Collis P. Huntington was without question the greed champion. The Great Persuader to some, the great conniver to others, he stood a robust six feet, with metal-gray eyes, and dressed in funereal black, as if preparing to bury his many enemies. The only speck of cheer on him was a gold pinky ring. If there was ever a trace of human sympathy on his face, his heavy beard concealed it. Born to a broken-down farmer in Poverty Hollow, Connecticut, Huntington went West via Panama to get in on the gold rush. But there were no carriages waiting to carry the ship’s passengers across the isthmus, and, stranded in the boiling heat for two months, passengers fell to famine and disease until Huntington hacked thirty-nine miles through the jungle to find food to sell to starving customers for a three-fold markup.
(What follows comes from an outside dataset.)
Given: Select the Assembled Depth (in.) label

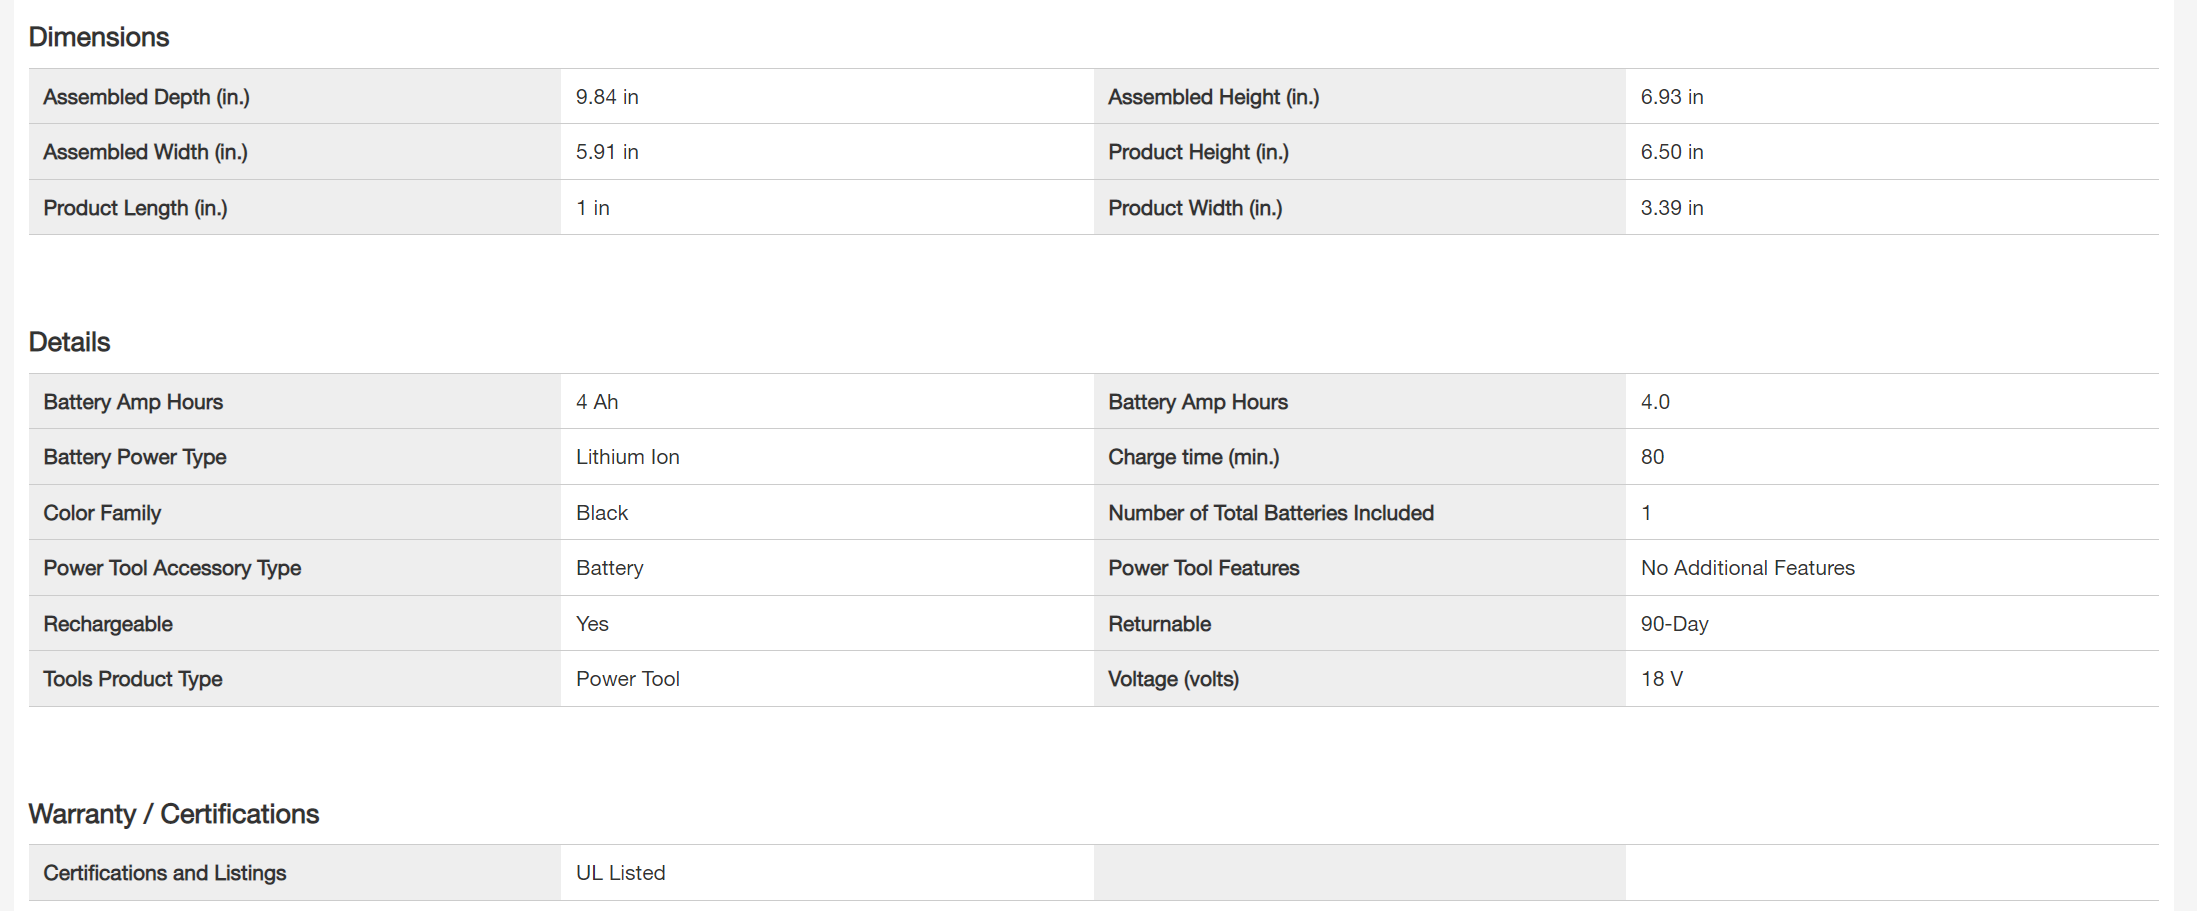Looking at the screenshot, I should click(146, 97).
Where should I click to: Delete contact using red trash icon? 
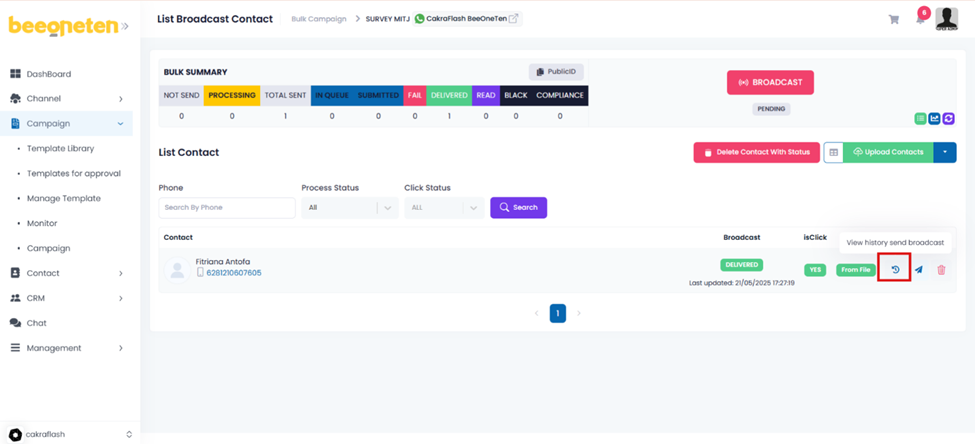click(x=941, y=270)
The money bankrolled his first store. Collis P. Huntington.

With Huntington leading the way, the Big Four used their railroad monopoly to preserve their influence, forcing communities to pay exorbitant fees for tracks, and then charging outrageous prices to use them. And death to any invader. The first to try was Tom Scott, the domineering head of the Pennsylvania Railroad, then the country’s largest train company. Two years before the Pacific Railroad was complete, Scott wanted to join the Pennsylvania to the Central Pacific at Denver to create the nation’s second transcontinental. Huntington got his friends in Congress to kill his bid.